>>>

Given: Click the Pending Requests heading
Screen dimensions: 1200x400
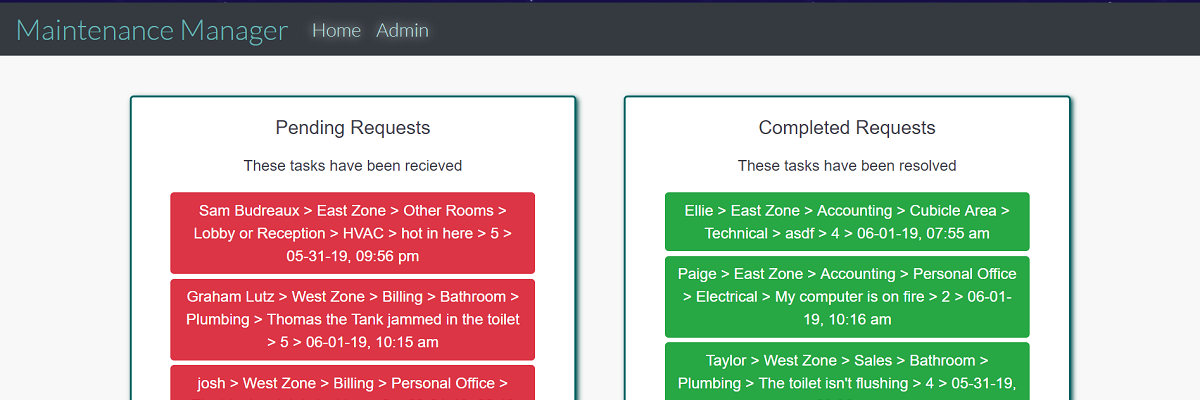Looking at the screenshot, I should (352, 128).
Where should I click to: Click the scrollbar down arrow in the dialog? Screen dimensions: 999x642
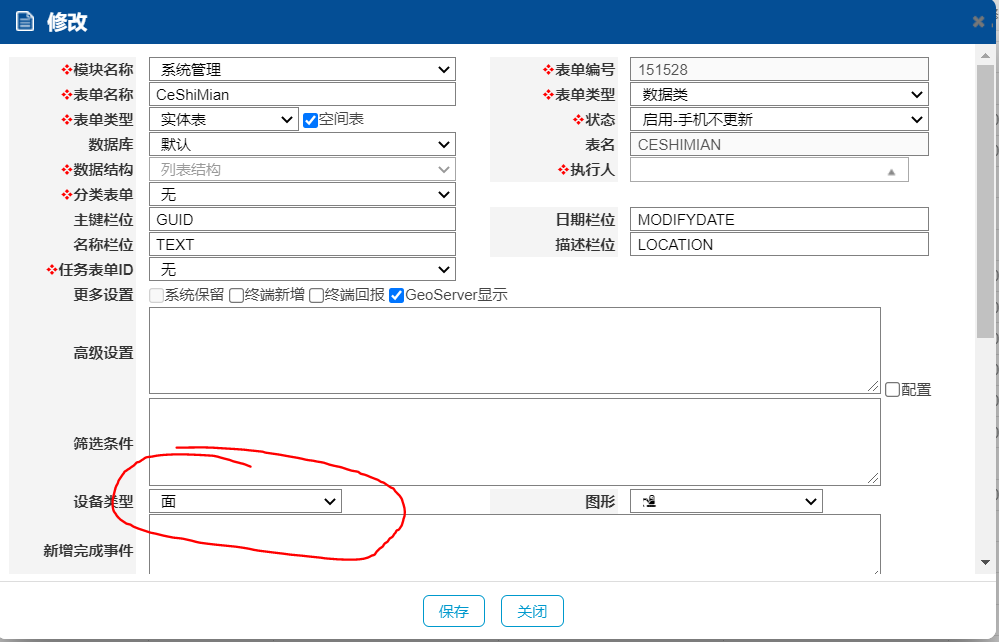click(985, 562)
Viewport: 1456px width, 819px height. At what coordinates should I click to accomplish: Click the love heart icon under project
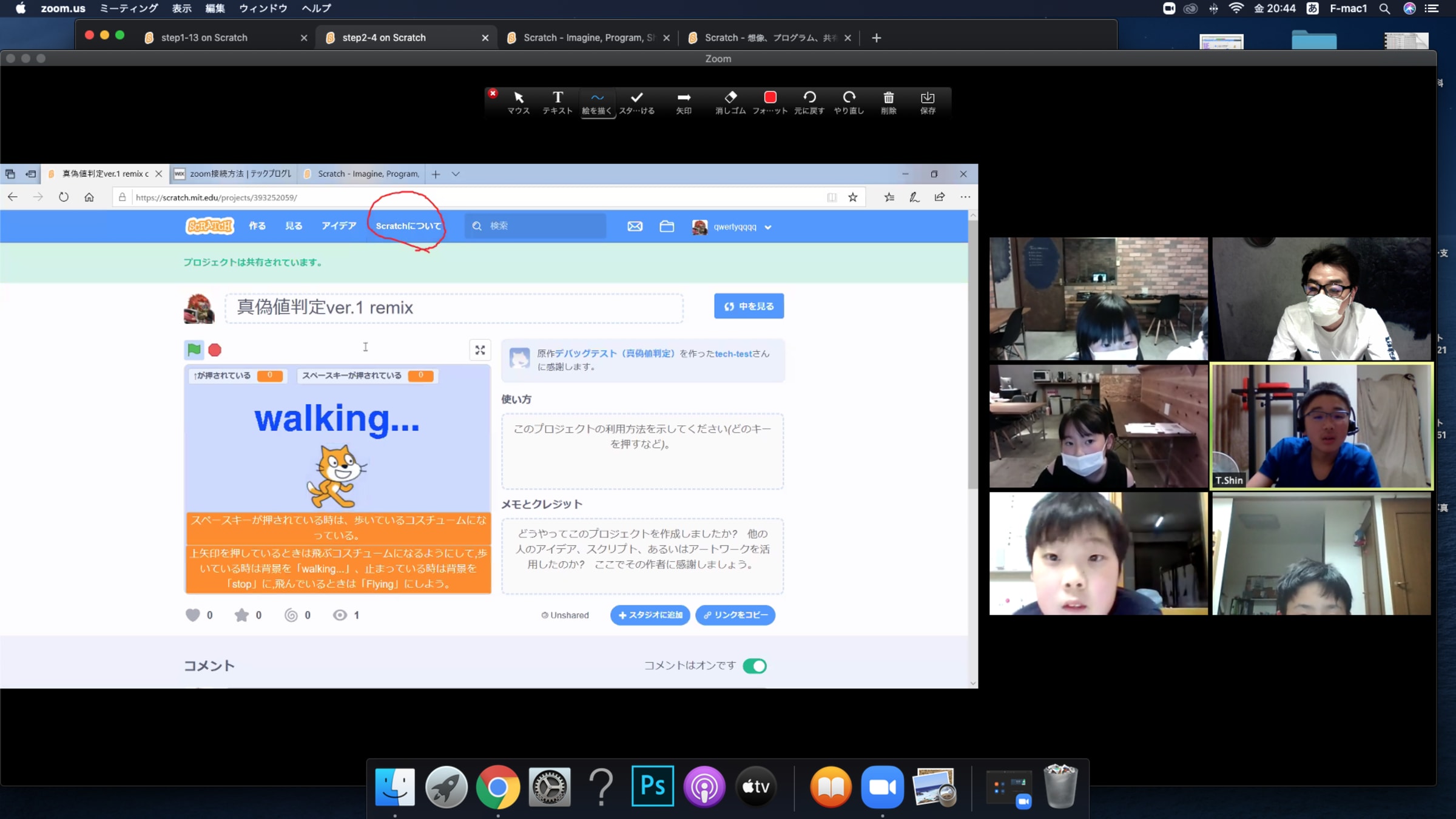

<<<

**Aim:**
Please write out all the items above word for word, leaving out the pictures.

**Task answer:**
Given: Click the Pending Requests heading
Screen dimensions: 1200x400
Looking at the screenshot, I should (352, 128).
Where should I click to: Click the scrollbar down arrow in the dialog? Screen dimensions: 999x642
click(985, 562)
Viewport: 1456px width, 819px height. At what coordinates should I click to accomplish: Click the love heart icon under project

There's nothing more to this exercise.